Another great question for a reference is, “How would Joe’s direct reports describe him and his communication style?”
4. Put your candidate through the lunch test.
If a candidate doesn’t ask you anything about yourself for the entire interview, that’s a sign they could be self-absorbed and only in it for themselves. An interview is a two-way conversation, with the hiring manager leading. You want your candidate to show interest in you without trying to take the reins on the interview.
The conversation should be approximately 75% about the candidate and 25% about you, the hiring manager, and the company. The candidate is there to sell themselves, but they’re also there to learn if they’re a match for the company, and to do that they need to learn about you.
It’s not a one-way street – any time you bring on a new hire, it should be a winwin situation. If they don’t ask any questions about you and just seem focused on getting a paycheck, then they have no way of knowing if the company is a fit for them. A candidate can (and should) say no to a job offer that isn’t the right fit, and they need to ask questions to find that out.
With the right candidate, you’ll want to grab lunch with them after the interview, and you wouldn’t want to spend time with someone who talked about themselves for the entire interview, would you?
It’s important to surround yourself with people you genuinely like and enjoy being with in the workplace. That’s how you build high-performing teams that accomplish great things.
5. Find out what they’ve taken initiative on.

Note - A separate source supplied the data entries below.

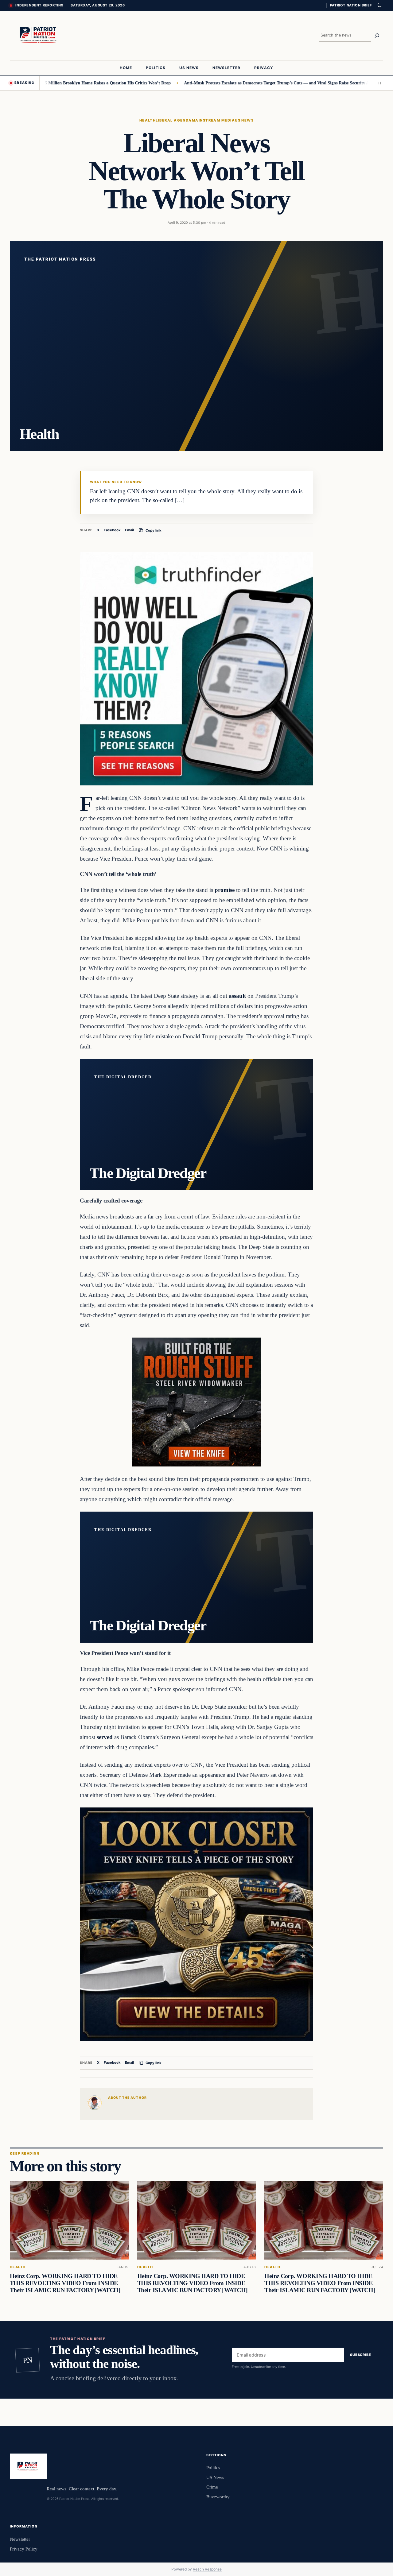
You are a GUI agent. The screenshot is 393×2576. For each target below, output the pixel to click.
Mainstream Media (213, 120)
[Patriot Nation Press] (39, 35)
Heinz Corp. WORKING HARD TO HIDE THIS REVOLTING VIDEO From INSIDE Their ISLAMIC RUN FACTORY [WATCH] (65, 2282)
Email (129, 530)
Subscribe (360, 2355)
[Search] (377, 35)
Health (147, 120)
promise (225, 890)
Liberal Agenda (174, 120)
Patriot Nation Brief (351, 5)
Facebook (112, 530)
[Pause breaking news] (378, 83)
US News (244, 120)
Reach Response (207, 2569)
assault (237, 996)
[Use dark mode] (379, 6)
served (105, 1737)
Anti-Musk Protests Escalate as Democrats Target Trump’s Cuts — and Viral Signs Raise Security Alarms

Did they ideate a big new project with their current organization, or have they mostly executed other people’s ideas? Being able to take initiative and be assertive is crucial in any leadership role. Ask them what projects they’ve executed from inception to fruition.
At this point, you also want to ensure they’re humble by noticing if they credit their team or not. Are they always speaking in first person, or do they give credit where it’s deserved? Look for someone who uses “we” more often than “I” – no one wants an egomaniac leading their team.
This is also a great time to find out how they inspired their team and leveraged their resources for their project. How did they inspire great work? And how would they describe their leadership style? I’m always surprised by how many executives struggle to answer this question.
Self-awareness is extremely important, and being able to describe themselves accurately and honestly is a key indicator of it. If we’re not aware of our own behavior, we can’t grow and evolve.
Which of these five approaches seems the most helpful to you? How do you evaluate soft skills when interviewing? Do you have another method? I’d love to hear your thoughts!